A team of electrical and computer engineering professors, including two of Indian origin, from the University of California, Los Angeles, has received a $5.9 million research grant from the U.S. Department of Defense to develop energy-efficient computing systems that can process massive amounts of data at speeds much faster than currently possible.
Professors Sudhakar Pamarti, Puneet Gupta and Kang Wang, experts in nanotechnology, computing systems, design automation and integrated circuit design, are working on a project to address what is called the “memory bottleneck,” where computing speeds go down as information is shuttled between memory and processing chips.
The grant is from the Defense Advanced Research Projects Agency, or DARPA, and is part of a larger effort, called the Electronics Resurgence Initiative, to solve fundamental challenges in computing and microelectronics to help continue Moore’s Law – which has successfully predicted the continual shrinking of transistors for microelectronics over the past five decades, according to the March 19, press release from the UCLA Samueli School of Engineering and Applied Science.
“As computers are required to handle larger and larger amounts of data, the energy required to process that information has become a limiting factor in computing speed,” noted an April 8 press release from UCLA.
According to the UCLA Samueli School of Engineering, through this “revolutionary technology” called Spintronic Stochastic Dataflow Computing, the research team aims to demonstrate a reduction in energy use of 60 times less than current technologies in data-intensive computer tasks such as machine learning.
Parmarti, a graduate of the Indian Institute of Technology, Kharagpur, and a Ph.D. in electrical engineering from UC San Diego, is associate professor and area director, Circuits & Embedded Systems at UCLA School of Electrical and Computer Engineering.
Before he joined UCLA in 2005, Parmarti worked with Rambus Inc. (2003-2005) where he designed mixed-signal circuits for high speed electrical interfaces for communication between multiple integrated circuits (ICs).

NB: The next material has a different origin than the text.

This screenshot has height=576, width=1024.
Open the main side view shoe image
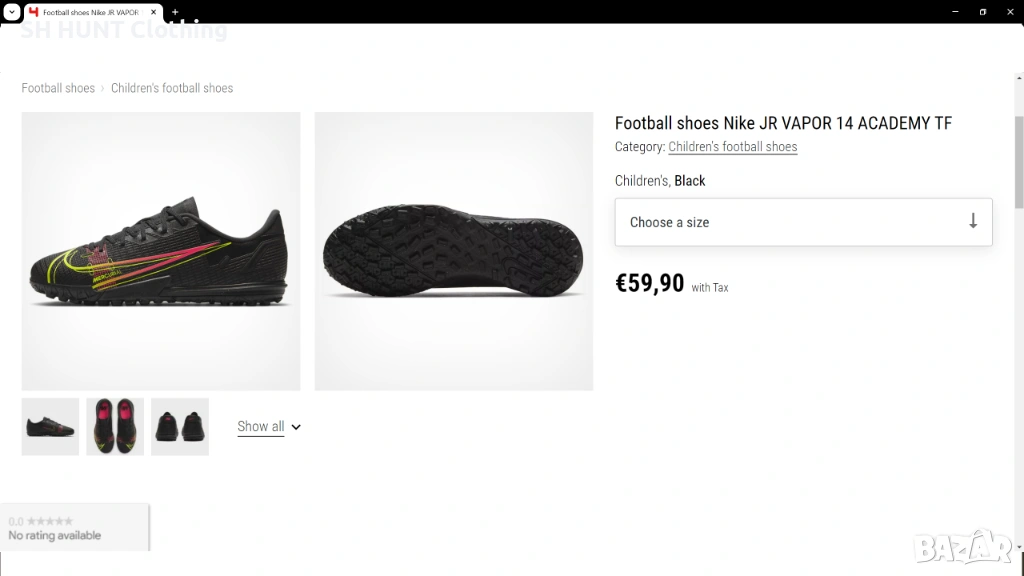[161, 251]
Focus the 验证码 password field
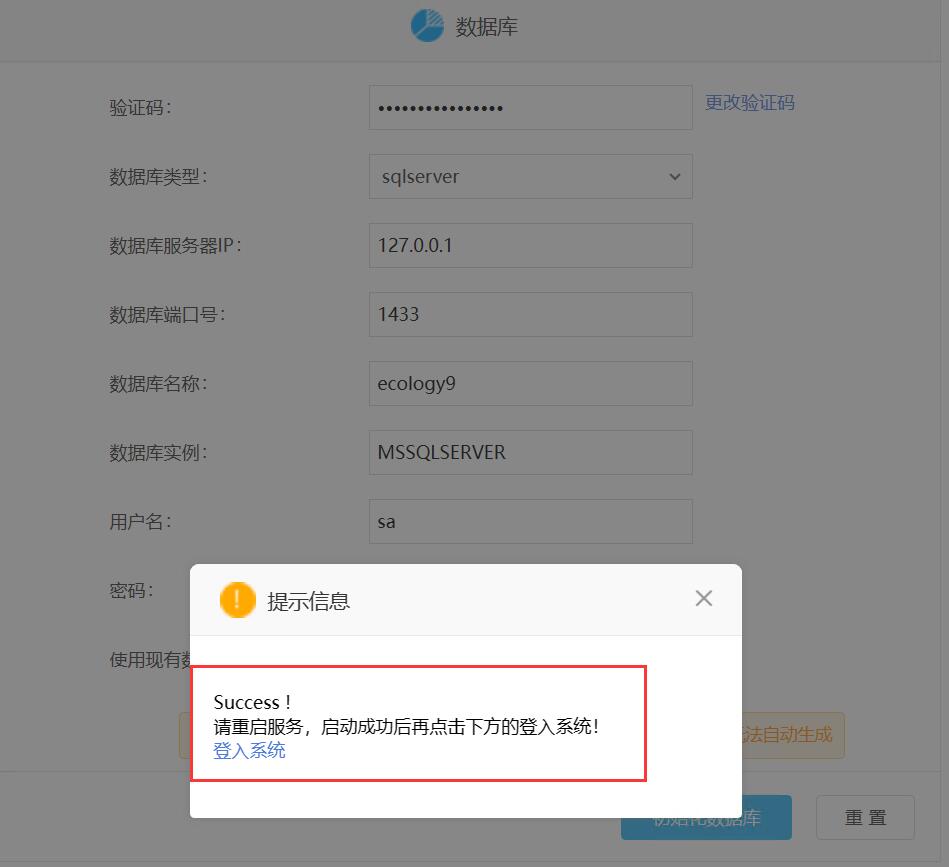 pyautogui.click(x=531, y=108)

He has also worked with Hughes Software Systems (1995-1997) developing real-time, embedded software and firmware for a wireless-in-local-loop communication system, according to information on the UCLA website.
Kang Wang holds UCLA’s Raytheon Chair of Electrical and Computer Engineering.

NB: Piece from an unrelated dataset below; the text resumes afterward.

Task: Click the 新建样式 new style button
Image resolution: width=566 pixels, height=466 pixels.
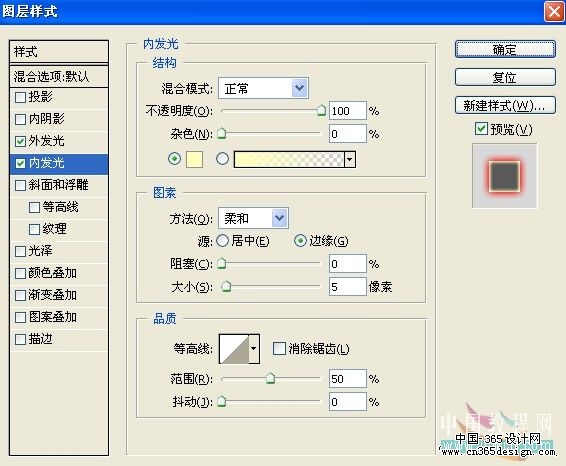Action: pos(505,105)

“It used to be that processing speeds were the main hurdles to computing performance, but as those have improved, that progress has been outpaced by the arrival of big data,” Pamarti is quoted saying in the March 19 press release. “The paradigm has been flipped and the processors can’t handle all this data without using a lot of energy for moving it around.”
Parmarti describes the memory bottleneck as “arguably the biggest challenge for the design of new computing systems,” and notes that his team is developing an innovative two-part approach to work around that issue.
The first part involves deploying a type of computer memory technology that uses dramatically less energy than current technologies, called “MeRAM.” This offers the best reported combination of energy, speed, and density among existing and emerging non-volatile memory technologies, these researchers believe.
The second part is “stochastic computing” which requires very compact hardware that work in parallel with each other, relaxing the memory bottleneck problem, they say. In addition, stochastic computing makes computations progressively more accurate, making it possible to tune the devices to trade off their energy consumption for approximate answers when those will suffice. Add to that the fact that the two technologies will work very well together, the researchers say.